For church musicians, it’s the busiest week of the year. My life this week isn’t unlike many of my colleagues, except perhaps that in addition to preparing music for four different churches, I also am the parish administrator in another — and have the responsibility of typing, then duplicating four different 20+ page bulletins. (P.S. Palm Sunday’s bulletin had 28 pages, which included the Passion Reading, and Easter Day’s bulletin has 24 pages!)
Click here for a story, published two years ago, about 89-year-old Kansas organist Mary Steinlage who had been a church organist for 64 years.
“. . .as she approaches her 90th birthday on April 11, Steinlage is gearing up for another round of Holy Week services and Masses, which will begin Thursday night, continue with Holy Saturday and conclude on Easter Sunday.
“You’ve got to be on the ball,” said Steinlage, 89. “That’s as simple as I can put it.”
“From 1949 on, I’ve been the organist,” she said. “There was no one else who could play.”
I thought I’d share some of the comments from the Facebook Organists’ Association when someone wrote: “You know it’s Holy Week when . . .” and I have added my own thoughts.
“You’re sleeping in the car outside the church.” (We used to take sleeping bags and sleep in the Board Room!)
“You haven’t had time for laundry so you are wearing three-day-old socks.” (No time for laundry this week!)

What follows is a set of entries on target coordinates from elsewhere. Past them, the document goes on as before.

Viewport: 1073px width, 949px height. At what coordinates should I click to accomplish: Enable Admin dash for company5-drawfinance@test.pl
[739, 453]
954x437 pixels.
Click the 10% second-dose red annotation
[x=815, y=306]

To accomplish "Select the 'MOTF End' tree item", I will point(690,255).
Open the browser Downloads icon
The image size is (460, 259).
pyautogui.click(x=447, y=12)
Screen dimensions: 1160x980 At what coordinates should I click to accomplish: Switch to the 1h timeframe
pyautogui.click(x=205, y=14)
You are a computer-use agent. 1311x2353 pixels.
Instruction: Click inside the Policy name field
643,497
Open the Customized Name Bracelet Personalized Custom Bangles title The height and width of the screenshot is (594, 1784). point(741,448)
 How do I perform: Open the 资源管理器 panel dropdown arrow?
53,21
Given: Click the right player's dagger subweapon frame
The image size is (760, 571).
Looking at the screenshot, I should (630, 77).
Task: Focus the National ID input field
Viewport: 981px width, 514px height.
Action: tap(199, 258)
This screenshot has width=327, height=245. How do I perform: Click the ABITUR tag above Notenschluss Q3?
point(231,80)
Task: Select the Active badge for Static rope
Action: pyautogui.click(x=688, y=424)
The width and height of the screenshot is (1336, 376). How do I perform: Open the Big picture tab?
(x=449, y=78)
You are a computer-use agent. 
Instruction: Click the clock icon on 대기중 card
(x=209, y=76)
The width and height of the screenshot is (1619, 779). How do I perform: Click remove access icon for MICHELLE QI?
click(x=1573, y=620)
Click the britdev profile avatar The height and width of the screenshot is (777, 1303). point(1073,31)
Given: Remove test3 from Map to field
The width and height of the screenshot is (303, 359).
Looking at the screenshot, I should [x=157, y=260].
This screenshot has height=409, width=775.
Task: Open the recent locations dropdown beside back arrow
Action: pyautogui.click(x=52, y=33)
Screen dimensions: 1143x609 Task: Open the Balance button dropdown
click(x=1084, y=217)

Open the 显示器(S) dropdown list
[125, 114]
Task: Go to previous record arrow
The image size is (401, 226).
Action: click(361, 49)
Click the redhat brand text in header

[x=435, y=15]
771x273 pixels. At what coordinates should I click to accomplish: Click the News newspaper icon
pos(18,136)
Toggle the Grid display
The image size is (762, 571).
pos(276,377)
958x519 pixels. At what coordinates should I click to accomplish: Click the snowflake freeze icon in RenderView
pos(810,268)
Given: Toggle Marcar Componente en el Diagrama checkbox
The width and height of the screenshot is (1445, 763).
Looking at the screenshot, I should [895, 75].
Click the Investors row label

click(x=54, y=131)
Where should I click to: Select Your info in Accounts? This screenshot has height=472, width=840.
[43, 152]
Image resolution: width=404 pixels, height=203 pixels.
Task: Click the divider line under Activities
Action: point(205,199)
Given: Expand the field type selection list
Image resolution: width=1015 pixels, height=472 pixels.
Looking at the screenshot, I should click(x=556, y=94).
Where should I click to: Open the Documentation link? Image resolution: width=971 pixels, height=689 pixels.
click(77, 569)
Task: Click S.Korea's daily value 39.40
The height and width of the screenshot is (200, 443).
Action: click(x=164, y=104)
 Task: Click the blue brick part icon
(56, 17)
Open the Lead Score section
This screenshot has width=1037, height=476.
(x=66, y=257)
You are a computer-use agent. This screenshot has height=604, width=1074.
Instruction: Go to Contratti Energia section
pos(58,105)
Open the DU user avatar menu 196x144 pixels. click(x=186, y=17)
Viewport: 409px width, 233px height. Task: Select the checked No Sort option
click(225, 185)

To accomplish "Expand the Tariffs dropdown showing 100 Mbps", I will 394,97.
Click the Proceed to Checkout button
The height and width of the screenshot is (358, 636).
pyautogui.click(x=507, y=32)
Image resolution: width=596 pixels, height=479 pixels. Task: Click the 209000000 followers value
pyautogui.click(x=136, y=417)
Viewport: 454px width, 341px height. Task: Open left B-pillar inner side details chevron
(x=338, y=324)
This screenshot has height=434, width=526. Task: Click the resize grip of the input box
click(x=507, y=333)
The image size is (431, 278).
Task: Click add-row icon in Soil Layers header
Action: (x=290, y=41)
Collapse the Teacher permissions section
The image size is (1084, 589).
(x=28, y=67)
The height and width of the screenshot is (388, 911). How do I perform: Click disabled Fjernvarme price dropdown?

“You ask the church secretary, ‘Anything going on this week?’ and she throws a stapler at you.” (Thank goodness, my copier folds AND staples!)
“Everyone wants you to come for Easter dinner after church and you would rather go home and sleep!” (Yeah, but I’m hosting the Easter dinner! It’s what Carl would have done.)
“I love playing on a Sunday — and Holy Week and Easter — very trying but very emotional — but I would not miss it for the world!” (Better than the alternative, though — when last year Carl and I missed the entire Holy Week and Easter as he was bedridden, suffering the effects of chemotherapy and radiation.)
Dear Katherine,
I am a cellist, rehearsing the wonderful Hallock Lamentations in Honolulu this evening at 6:30, (9:30 pm your time) for a performance tomorrow at 5:30. The cello part I have has a hand-written insert, which differs from the score in that it leaves out some low Cs and substitutes upper octave Gs now and then. Do you have a handy, scan-able, email-able cello part for the last page, from rehearsal Q to the end? I can use this one, but if there is a more definitive version, I’d love to see it.